● **DATA EXCERPTS**
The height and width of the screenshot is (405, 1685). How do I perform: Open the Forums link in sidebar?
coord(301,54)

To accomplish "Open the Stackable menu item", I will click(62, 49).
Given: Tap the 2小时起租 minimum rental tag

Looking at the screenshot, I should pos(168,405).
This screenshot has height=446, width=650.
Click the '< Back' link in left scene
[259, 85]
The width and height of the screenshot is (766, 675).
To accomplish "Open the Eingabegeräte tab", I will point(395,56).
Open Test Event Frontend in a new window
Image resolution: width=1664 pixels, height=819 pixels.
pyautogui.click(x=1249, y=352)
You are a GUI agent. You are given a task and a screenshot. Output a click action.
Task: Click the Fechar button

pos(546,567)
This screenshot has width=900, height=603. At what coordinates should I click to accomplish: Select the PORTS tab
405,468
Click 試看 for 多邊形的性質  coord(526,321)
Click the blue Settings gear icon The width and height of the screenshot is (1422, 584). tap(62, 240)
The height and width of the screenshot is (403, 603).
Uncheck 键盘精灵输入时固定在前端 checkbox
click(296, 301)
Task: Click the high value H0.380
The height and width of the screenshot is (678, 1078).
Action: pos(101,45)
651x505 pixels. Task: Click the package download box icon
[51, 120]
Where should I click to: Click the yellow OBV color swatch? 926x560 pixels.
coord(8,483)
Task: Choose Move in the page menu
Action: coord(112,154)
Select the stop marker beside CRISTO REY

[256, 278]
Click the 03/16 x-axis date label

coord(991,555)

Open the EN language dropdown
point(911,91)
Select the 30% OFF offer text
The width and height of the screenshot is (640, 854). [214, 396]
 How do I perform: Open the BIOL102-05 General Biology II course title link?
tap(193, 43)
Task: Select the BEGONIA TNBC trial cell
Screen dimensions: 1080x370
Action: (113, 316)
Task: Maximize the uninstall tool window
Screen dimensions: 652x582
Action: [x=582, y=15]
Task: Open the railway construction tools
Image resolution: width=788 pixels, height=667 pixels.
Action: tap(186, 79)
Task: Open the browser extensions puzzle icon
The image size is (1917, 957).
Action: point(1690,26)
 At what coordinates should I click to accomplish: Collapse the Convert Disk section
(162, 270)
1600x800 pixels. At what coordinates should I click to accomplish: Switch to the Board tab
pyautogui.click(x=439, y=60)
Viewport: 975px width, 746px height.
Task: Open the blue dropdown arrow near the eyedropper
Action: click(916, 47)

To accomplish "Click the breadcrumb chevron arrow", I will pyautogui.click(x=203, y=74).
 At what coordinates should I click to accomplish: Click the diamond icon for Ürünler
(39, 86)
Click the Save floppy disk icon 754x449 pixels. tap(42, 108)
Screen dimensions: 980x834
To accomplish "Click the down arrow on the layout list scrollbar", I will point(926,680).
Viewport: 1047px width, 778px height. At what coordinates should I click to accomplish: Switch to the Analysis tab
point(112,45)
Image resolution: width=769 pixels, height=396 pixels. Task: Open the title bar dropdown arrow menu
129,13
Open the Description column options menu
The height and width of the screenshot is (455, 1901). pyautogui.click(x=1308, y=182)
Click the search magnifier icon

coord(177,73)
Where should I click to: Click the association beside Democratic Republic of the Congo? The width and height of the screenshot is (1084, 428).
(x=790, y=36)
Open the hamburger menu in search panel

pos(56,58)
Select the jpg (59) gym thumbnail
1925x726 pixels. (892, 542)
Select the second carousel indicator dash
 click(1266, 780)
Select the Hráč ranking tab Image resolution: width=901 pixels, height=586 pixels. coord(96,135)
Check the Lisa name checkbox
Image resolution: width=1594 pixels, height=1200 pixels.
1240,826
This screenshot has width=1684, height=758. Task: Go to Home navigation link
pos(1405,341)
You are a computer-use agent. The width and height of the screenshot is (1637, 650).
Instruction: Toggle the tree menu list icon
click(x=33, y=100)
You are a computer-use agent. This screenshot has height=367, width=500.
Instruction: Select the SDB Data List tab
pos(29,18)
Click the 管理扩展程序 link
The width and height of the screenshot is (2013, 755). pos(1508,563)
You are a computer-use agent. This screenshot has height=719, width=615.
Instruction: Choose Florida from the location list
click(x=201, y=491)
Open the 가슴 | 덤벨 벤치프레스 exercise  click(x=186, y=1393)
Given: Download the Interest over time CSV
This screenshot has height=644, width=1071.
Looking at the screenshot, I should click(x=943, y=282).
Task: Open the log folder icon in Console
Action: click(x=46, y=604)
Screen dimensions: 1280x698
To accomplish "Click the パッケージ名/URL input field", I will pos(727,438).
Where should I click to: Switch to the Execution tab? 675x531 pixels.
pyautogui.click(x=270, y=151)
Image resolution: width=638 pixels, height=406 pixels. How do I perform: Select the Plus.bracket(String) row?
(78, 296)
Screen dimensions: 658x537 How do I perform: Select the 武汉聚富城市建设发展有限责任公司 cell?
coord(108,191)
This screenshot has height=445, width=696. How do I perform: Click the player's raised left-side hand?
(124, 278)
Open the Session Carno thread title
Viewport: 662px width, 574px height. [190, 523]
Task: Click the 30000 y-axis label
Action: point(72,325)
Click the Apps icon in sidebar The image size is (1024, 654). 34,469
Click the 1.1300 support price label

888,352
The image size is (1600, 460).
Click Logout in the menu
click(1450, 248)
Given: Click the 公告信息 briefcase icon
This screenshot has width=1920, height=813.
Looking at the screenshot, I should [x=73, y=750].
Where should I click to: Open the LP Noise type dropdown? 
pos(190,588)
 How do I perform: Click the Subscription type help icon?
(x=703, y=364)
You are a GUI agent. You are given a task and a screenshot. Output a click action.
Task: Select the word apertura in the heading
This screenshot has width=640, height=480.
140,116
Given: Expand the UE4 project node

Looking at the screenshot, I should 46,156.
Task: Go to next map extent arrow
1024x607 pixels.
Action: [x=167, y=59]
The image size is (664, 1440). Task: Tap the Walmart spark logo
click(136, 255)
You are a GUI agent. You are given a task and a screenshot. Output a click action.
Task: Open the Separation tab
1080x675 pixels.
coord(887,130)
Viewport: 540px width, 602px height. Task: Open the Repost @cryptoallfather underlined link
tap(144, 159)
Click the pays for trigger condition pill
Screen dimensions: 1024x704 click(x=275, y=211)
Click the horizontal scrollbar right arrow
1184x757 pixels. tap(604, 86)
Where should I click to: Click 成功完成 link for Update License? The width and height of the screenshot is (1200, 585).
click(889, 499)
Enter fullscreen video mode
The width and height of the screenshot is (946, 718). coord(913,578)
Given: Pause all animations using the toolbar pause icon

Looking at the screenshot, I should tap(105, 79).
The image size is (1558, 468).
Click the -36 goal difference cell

● **PROBLEM STATEMENT**
Going back over the entries above, copy word for word every line from the one that has "Select the Hráč" on through the one that has "Screen dimensions: 1280x698".

● **RESULT OF THE TASK**
Select the Hráč ranking tab Image resolution: width=901 pixels, height=586 pixels. coord(96,135)
Check the Lisa name checkbox
Image resolution: width=1594 pixels, height=1200 pixels.
1240,826
This screenshot has width=1684, height=758. Task: Go to Home navigation link
pos(1405,341)
You are a computer-use agent. The width and height of the screenshot is (1637, 650).
Instruction: Toggle the tree menu list icon
click(x=33, y=100)
You are a computer-use agent. This screenshot has height=367, width=500.
Instruction: Select the SDB Data List tab
pos(29,18)
Click the 管理扩展程序 link
The width and height of the screenshot is (2013, 755). pos(1508,563)
You are a computer-use agent. This screenshot has height=719, width=615.
Instruction: Choose Florida from the location list
click(x=201, y=491)
Open the 가슴 | 덤벨 벤치프레스 exercise  click(x=186, y=1393)
Given: Download the Interest over time CSV
This screenshot has height=644, width=1071.
Looking at the screenshot, I should click(x=943, y=282).
Task: Open the log folder icon in Console
Action: click(x=46, y=604)
Screen dimensions: 1280x698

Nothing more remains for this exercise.